Architecture in Norway
An Architectural History from the Stone Age to the Twenty-first Century
Siri Skjold Lexau, Nils Georg Brekke, Per Jonas Nordhagen
The book shows how architecture in Norway has been shaped by resource availability, changing social conditions and architectural style impulses through the centuries. The book is thoroughly illustrated with photos, ground plan drawings and isometric drawings.
This outline of Norwegian architectural history provides the first comprehensive presentation of architecture in Norway, from tents and housing constructions in the Stone Age until contemporary architecture as the iconic, contemporary Opera House in Oslo. The book shows how Norwegian vernacular architecture has been shaped by natural conditions and resources, changing cultural situations and building traditions through the ages. By implementing a view on how the cultivated and built landscapes of Norway have been affected by human hands and creativity, the authors give a contextual and interdisciplinary presentation of Norwegian architecture history.
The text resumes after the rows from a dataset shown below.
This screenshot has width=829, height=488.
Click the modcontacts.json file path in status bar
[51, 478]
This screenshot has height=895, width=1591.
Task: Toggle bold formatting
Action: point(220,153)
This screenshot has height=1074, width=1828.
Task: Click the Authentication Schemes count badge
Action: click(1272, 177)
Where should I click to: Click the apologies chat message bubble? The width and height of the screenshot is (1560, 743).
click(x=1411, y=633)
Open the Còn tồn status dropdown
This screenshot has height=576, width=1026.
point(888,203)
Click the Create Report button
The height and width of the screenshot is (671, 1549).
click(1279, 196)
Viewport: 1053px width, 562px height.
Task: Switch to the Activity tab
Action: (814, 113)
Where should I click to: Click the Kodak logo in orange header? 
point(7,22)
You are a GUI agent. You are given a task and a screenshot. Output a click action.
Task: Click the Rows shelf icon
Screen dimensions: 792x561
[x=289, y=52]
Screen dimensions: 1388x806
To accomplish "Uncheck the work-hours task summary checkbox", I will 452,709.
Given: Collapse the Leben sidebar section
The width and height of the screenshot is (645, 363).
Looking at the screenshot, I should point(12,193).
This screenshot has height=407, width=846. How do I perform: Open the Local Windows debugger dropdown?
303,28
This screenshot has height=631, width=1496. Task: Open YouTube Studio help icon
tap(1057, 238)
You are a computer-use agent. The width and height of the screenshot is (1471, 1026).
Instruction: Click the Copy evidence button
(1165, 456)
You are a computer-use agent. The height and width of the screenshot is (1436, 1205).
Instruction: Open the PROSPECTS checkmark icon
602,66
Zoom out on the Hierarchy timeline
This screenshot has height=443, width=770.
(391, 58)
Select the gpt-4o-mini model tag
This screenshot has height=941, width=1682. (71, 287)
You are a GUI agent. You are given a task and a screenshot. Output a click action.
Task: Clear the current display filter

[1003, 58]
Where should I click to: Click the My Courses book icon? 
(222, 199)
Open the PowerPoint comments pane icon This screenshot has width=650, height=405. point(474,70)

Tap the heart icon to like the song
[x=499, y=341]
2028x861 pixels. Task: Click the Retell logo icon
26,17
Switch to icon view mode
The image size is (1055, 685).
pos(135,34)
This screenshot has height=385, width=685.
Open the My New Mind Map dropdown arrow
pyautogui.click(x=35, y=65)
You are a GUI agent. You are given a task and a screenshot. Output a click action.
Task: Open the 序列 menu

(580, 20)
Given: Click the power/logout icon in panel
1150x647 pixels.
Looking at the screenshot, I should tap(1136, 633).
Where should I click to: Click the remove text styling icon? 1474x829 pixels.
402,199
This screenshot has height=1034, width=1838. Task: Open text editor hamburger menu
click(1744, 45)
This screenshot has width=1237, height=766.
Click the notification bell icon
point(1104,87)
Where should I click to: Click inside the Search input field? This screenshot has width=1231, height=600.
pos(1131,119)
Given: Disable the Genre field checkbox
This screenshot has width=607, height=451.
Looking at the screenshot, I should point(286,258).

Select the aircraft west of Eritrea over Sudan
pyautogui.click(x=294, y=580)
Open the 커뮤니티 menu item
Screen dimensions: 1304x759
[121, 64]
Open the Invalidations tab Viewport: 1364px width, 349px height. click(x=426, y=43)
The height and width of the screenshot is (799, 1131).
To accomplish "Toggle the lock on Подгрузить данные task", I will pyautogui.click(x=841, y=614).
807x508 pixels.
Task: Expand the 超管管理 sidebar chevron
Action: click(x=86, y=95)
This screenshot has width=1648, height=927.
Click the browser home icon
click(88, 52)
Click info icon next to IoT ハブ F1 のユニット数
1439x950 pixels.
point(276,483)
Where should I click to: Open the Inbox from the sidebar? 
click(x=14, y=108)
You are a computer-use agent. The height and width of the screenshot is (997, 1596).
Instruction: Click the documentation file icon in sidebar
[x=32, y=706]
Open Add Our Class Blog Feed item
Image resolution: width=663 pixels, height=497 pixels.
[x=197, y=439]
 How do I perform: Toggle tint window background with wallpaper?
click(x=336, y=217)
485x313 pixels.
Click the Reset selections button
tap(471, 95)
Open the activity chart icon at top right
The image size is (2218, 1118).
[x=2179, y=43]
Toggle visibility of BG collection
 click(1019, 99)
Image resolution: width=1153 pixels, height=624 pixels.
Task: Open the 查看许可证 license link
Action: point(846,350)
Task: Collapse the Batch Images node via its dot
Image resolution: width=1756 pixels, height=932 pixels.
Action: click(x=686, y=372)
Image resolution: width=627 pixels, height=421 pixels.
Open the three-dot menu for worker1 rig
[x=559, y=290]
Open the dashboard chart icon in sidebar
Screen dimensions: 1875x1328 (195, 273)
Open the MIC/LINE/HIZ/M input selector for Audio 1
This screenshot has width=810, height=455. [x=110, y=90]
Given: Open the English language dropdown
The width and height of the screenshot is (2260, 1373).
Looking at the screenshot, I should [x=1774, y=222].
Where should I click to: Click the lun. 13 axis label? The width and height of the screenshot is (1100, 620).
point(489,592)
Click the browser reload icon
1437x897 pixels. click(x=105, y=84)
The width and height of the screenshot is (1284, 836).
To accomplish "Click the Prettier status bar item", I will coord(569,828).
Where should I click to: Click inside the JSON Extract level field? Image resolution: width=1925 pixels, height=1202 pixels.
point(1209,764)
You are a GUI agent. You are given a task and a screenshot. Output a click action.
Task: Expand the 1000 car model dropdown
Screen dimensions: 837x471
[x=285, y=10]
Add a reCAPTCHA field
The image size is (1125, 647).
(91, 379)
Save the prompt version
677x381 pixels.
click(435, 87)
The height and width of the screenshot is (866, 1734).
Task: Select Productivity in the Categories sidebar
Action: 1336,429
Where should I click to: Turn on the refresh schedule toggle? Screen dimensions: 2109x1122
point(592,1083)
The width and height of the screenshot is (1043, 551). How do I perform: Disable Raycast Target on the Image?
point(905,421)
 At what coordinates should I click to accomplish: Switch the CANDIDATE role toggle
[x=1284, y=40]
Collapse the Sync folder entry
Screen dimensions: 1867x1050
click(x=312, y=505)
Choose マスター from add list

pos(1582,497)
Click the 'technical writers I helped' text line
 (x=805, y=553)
The authors show how the technological basis of Iron Age and Medieval architecture was developed long before the construction of stave churches. In the first part of the book, recent research on building construction both in prehistoric times and during the middle ages are presented. After an updated review of the architecture of early post-medieval centuries the authors show how the repartition of land, industrialization and urbanization transforms the landscape of the late 19th century. Major changes take place into the 1900s during the breakthrough of modernism, with huge building activity for a new independent nation. The book also presents new research on the most recent architecture in Norway, in particular the architecture of the 1980s, -90s and 2000s. The relations between vernacular architecture and contemporary architecture of different periods are dealt with through continuing discussions among the authors.